= Exercise instructions =
Wherever the word "agent" appears in a line below, that line counts; report the total number of such lines only.

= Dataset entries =

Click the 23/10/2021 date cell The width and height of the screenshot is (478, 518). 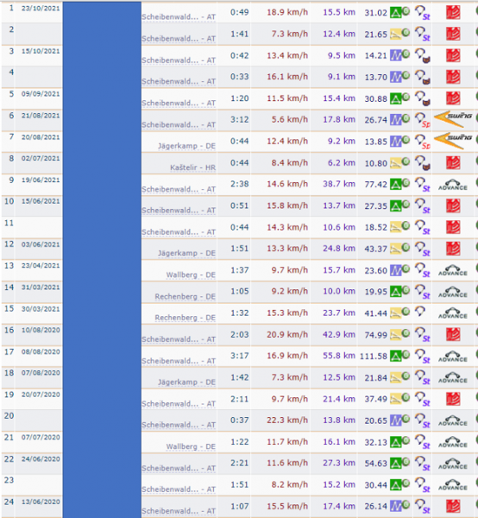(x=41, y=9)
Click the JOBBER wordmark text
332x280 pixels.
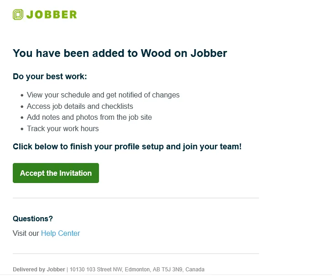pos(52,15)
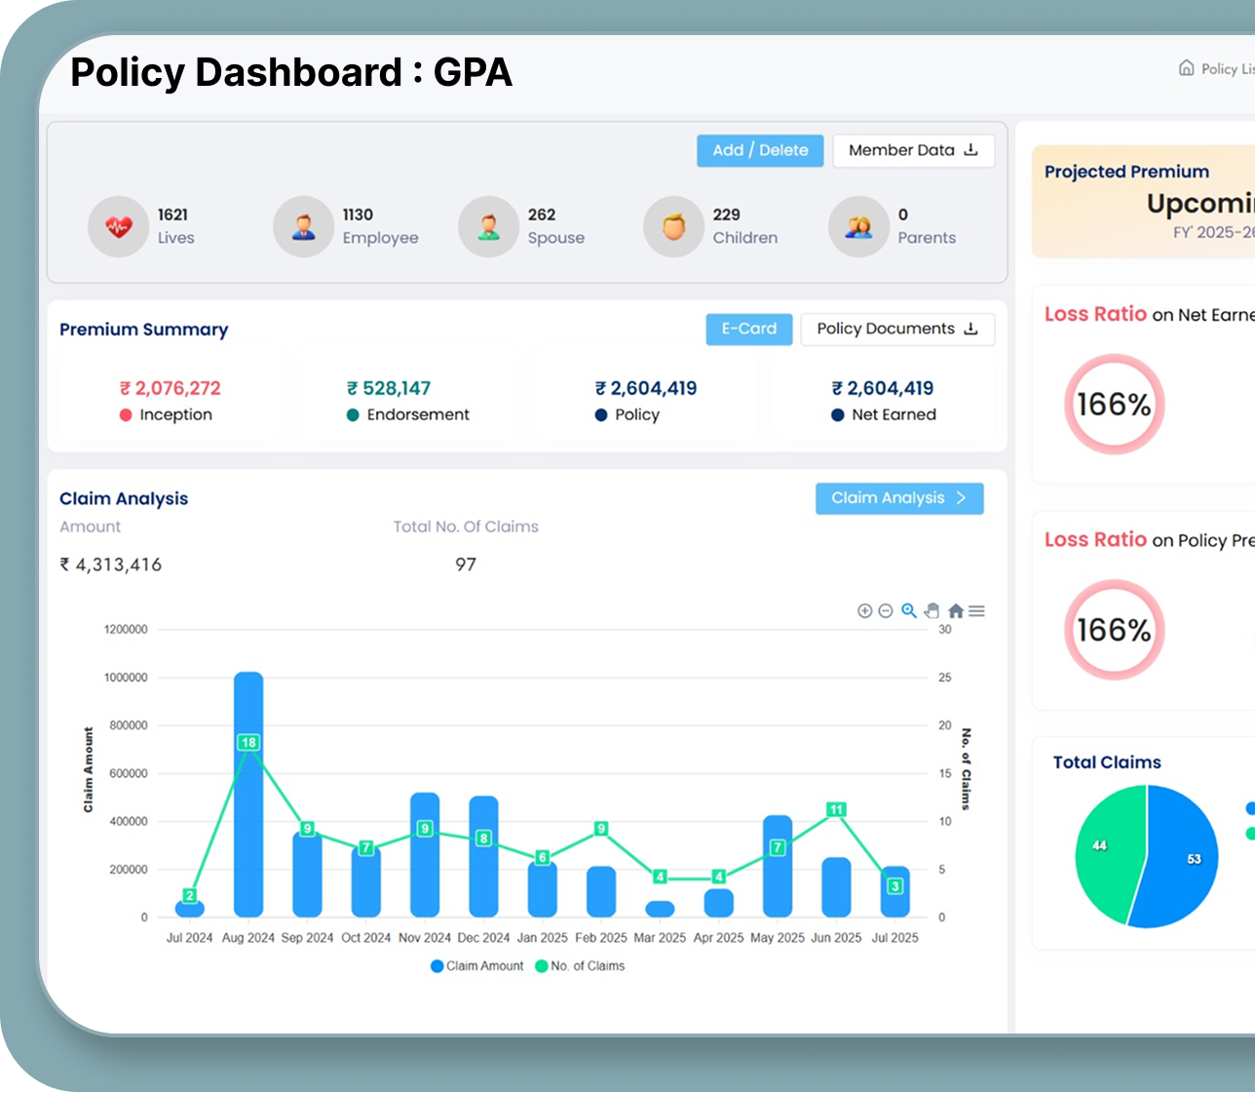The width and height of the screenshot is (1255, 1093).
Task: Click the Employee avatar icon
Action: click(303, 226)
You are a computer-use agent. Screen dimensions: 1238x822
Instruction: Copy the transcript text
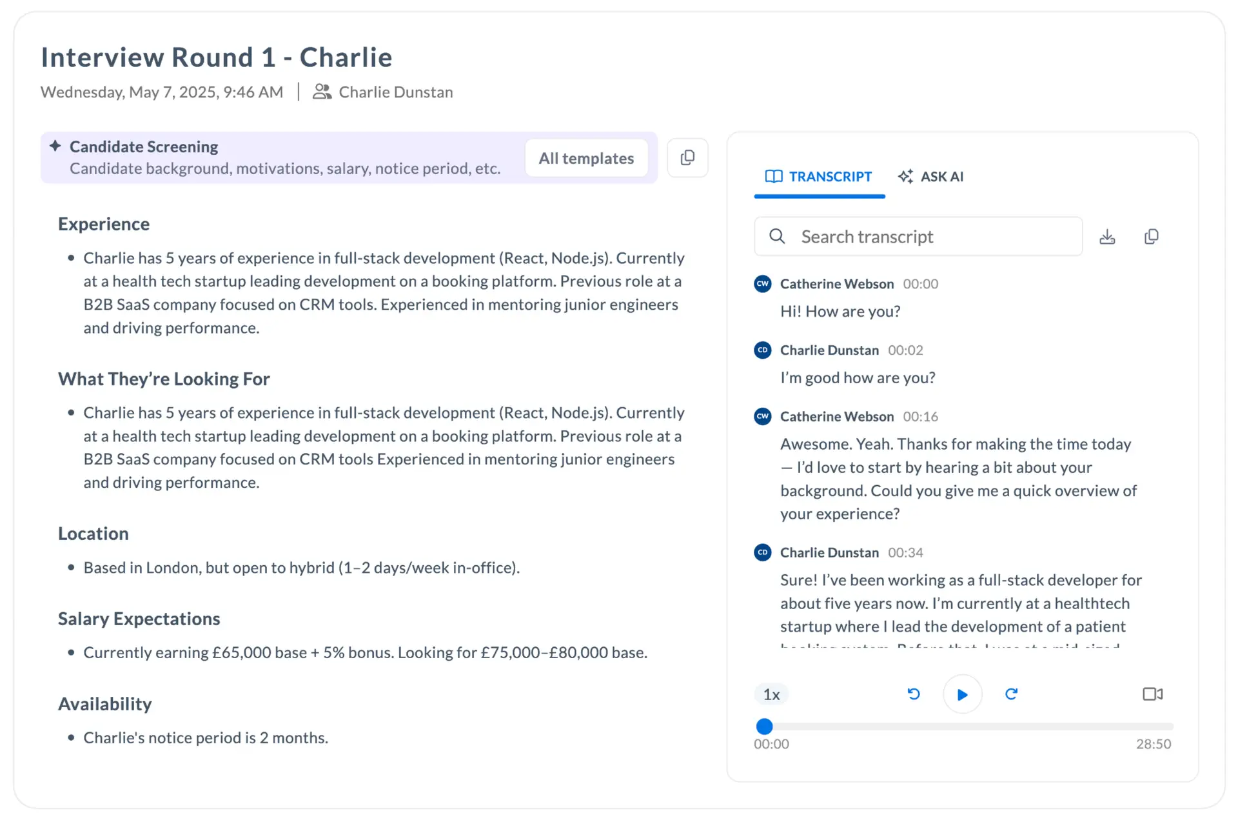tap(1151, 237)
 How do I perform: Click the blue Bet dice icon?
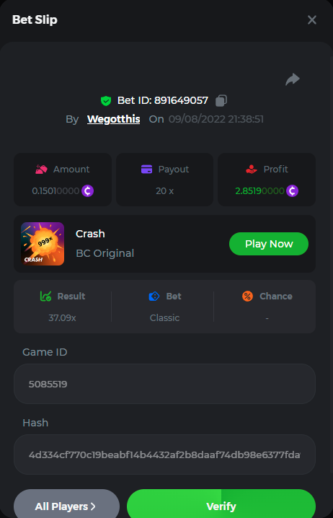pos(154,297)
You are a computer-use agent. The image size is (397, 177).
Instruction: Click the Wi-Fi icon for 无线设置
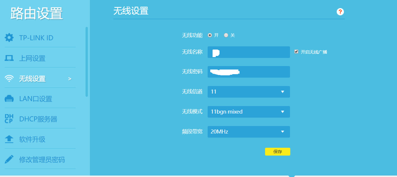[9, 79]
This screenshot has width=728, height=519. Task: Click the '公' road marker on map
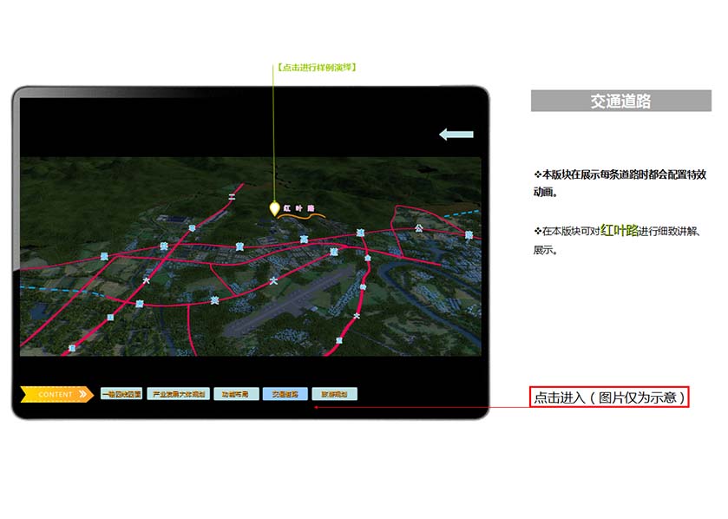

= Answer =
2